* Texto de estudio *
● ● ● ●

Se me ocurren más renuncias semánticas. Renuncio también a ser mujer, en todo lo que no es mi biología, las especificaciones hardware que me han tocado en gracia y los procesos químicos femeninos que me han sido dados. Lo que se entiende por mujer socialmente hablando, ese ser mitológico, trágico y mágico, esa madre coraje supermana, esa microvíctima de la sociedad y macrovíctima de sí misma, la que compra furiosamente sí o sí, se siente femenina o tiene un bad hair day que le impide salir de casa; la que llora y da pena o miedo o todo lo anterior a la vez, la que habla como si tuviera 12 años en vez de 42, la que no se atreve a decir ni mu o no le interesa saber. Esa que se hipersexualiza para sentirse alguien. La que está a dieta aunque su pierna es como mi brazo o la que sólo se entiende a sí misma como complemento directo de su pareja, su bestie o padre. La que no tiene animales en casa por no quitar pelos. La que se retoca cada veinte minutos. La que necesita protección, permiso, reafirmación. Es cierto que, hace nada, quería ser una de ellas. Ahora ya no. Probablemente por conocer a muchos hombres que, a su manera, han renunciado a ser lo que se entiende por hombre, socialmente hablando. Personas que, simplemente, son. Gente que habla, llora, va al fútbol o a H&M, folla, baila y ejerce su profesión desde un lugar (casi) sin género. Desafortunadamente, no he conocido a muchas mujeres así. Sólo a algunas.

Es fácil para las mujeres objetoras del sistema caer en una especie de mistificación de la mujeridad, en un feminismo radical ya absurdo al que, al menos las que vivimos más el futuro que el pasado, las privilegiadas universitarias occidentales con colchón familiar o laboral, hemos de renunciar. Pienso en esas feministas de cierta edad que les niegan el pan y la sal feminista a las transexuales por no ser “realmente” mujeres. Qué reaccionario montar un club que exige cierta calidad de sufrimiento. Y qué incivilizado conducirse en sociedad con parámetros puramente biológicos, como si no tuviéramos las herramientas, el conocimiento y la voluntad suficiente para domeñarlos. No encuentro viaje más complicado y que merezca más compañía que el de la transexualidad: mujeres encerradas en hombres (o al revés) que, cuando se vean realmente como son querrán, con suerte, ser simplemente personas. Personas que han de pasar por mucho más sufrimiento para llegar, si pueden y les dejan, a la misma meta. Algunas quizá soporten la sensación de inadecuación (quisiera saber si se puede ejercitar la aceptación puramente mental en los asuntos de identidad corporal), operación tras operación, hasta el final de sus días.

● ● ● ●

* Registros almacenados *
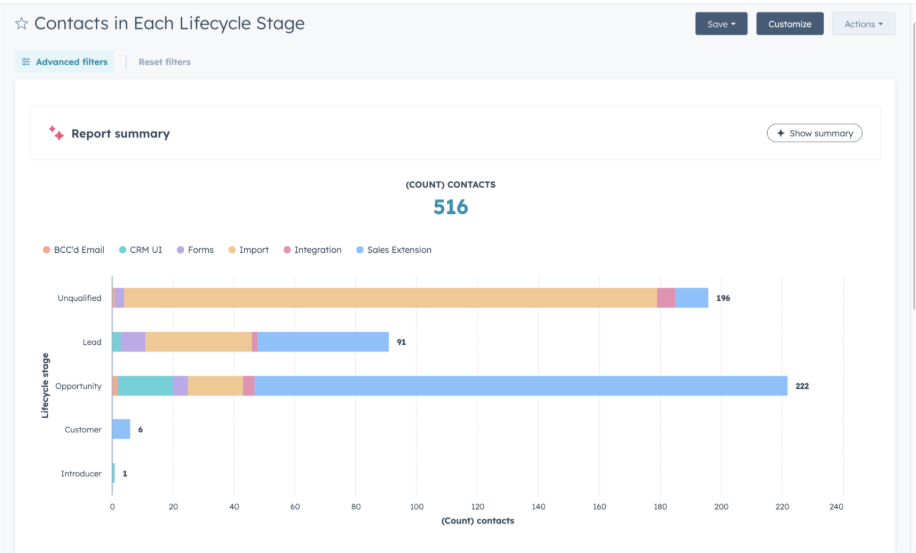Open the Advanced filters panel
This screenshot has height=553, width=916.
coord(70,62)
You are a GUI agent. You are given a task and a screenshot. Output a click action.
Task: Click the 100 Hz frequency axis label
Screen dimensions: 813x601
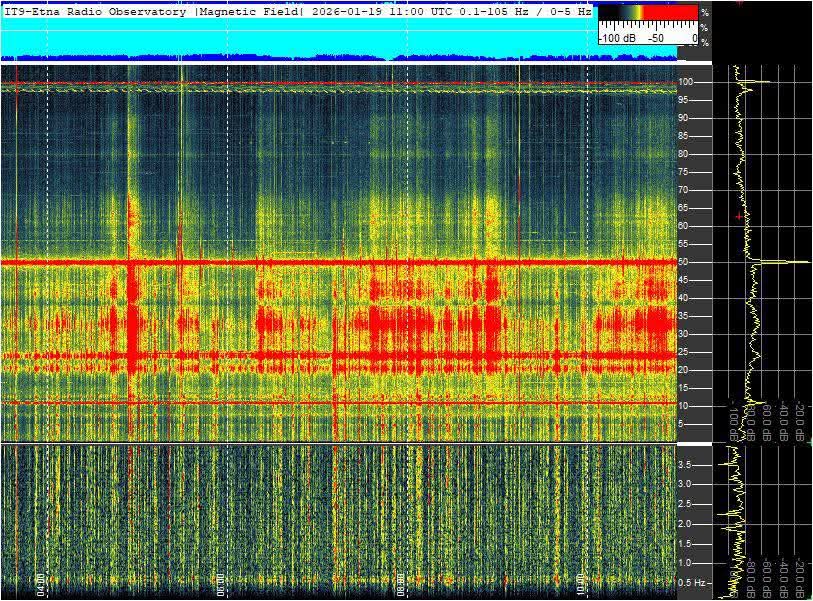point(688,81)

● ● ● ●

* Consigna 1 *
Responde según el texto sobre la renuncia a ser mujer:
(a) ¿Qué edad se contrapone a los 12 años al describir cómo habla esa mujer?
(b) ¿Por qué motivo, según el texto, esa mujer no tiene animales en casa?
(c) ¿Qué les niegan a las transexuales las feministas de cierta edad, y con qué argumento?
* Consigna 2 *
Retoma el texto sobre la renuncia a ser mujer a partir de su última oración y escribe un párrafo más que siga su línea.

* Respuesta 1 *
(a) 42 años.
(b) Por no quitar pelos.
(c) Les niegan el pan y la sal feminista por no ser "realmente" mujeres.

* Respuesta 2 *
Cómo resolver el problema semántico de no querer ser ese hombre ni esa mujer, ni el hombre ni la mujer. Y cómo hacerlo sin que lluevan las (terribles) acusaciones de ‘mala feminista’ que acechan en cada esquina a las que estamos más equipadas para pensar la vida que para vivirla. ¿Se puede ser biológicamente una mujer y socialmente una persona, una unidad, una vida? ¿Podríamos desterrar lo sexual como contenido principal de un espacio simbólico insoportablemente reduccionista y empobrecedor? ¿No estamos dotados, los seres humanos, para emitir en otras frecuencias, más enriquecedoras? ¿Acaso no sabemos construir un un sistema de valores común que nos integre más allá de la ficción de los géneros? Los que tratamos de desprogramarnos sí sabemos que es mucho más lo que nos une que lo que nos separa. Nos une casi todo a los que disentimos, resistimos, denunciamos y rechazamos el sistema (capitalista) y el sistema del sistema (lo heteropatriarcal). Tanto nos une que aquí sí que sucede como quería Borges, y podemos ser todos los hombres, todas las mujeres y toda la escala de grises entre ambos.